Le grenier aux souvenirs

Au sommet d’une vieille maison il y avait un grenier que plus personne ne visitait, sauf Mémoire.

C’était un lieu étrange : les coffres y contenaient des objets et des mots, mais aussi des maux, des blessures anciennes, repliées comme des lettres jamais envoyées, parfois déchirées, parfois froissées, parfois tâchées, parfois gribouillées, mais que personne ne jetait. Elles étaient toutes là, entassées, empilées, cachées, poussiéreuses mais bien vivantes et bien présentes.

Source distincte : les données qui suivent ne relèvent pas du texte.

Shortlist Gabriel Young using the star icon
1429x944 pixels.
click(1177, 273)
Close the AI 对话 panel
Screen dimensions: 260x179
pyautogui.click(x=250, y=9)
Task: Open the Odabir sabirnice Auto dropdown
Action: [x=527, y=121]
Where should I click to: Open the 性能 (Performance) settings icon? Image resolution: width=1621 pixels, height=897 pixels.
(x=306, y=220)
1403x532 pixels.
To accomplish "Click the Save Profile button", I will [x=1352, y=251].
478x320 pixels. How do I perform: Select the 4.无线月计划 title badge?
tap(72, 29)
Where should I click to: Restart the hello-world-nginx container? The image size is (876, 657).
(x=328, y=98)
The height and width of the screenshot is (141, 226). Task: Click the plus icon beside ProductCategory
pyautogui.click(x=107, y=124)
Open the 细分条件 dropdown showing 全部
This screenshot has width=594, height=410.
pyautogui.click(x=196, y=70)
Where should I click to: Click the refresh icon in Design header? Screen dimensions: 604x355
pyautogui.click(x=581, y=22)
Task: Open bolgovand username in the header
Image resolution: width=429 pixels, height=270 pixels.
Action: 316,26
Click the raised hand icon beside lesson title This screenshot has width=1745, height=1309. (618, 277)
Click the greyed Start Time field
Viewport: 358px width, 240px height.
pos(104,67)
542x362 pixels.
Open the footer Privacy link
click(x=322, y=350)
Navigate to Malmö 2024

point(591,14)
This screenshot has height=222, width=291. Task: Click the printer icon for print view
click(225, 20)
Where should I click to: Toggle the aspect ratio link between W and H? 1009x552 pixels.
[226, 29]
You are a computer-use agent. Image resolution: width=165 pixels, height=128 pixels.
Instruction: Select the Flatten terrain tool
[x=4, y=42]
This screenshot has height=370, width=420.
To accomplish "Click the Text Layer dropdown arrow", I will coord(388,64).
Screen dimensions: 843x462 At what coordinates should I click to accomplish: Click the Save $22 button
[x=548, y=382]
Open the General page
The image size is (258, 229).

Un jour, Mémoire sentit que quelque chose changeait. Les coffres devenaient trop lourds. Les planches du sol semblaient soupirer, prêtes à craquer. Mémoire pris peur. Que faire si le plancher du grenier s’effondrait et si tous les coffres venaient à s’écraser sur le sol de la maison, dans la salle de séjour. Et que faire si tous les contenus venaient à s’éparpiller au sol et se mélangeaient. Ce serait le chaos… Il sentait que le moment tant redouté approchait. Il fallait faire du tri. Il fallait ranger. Il fallait jeter. Il fallait se séparer…

Il comprit alors qu’il ne pouvait plus porter tout cela tout seul.

Mais la décision ne fut pas facile.

Et avant de la prendre, tout tournait sans cesse en lui, dans sa tête. Et plus cela tournait, plus il sentait le poids de ces coffres augmenter. Et plus le poids augmentait, plus il se repliait sur lui-même, plus il se courbait.

Aussi, avant de prendre sa décision, tous les jours ils montaient au grenier, et de plus en plus péniblement d’ailleurs ; il vérifiait que le sol tenait un peu encore. Il fallait faire vite, cela devenait urgent. Il le savait, mais n’arrivait pas à passer le pas.

Et cela dura plusieurs mois avant qu’il ne prenne cette décision. Il savait que ce ne serait pas une mince affaire. Il savait…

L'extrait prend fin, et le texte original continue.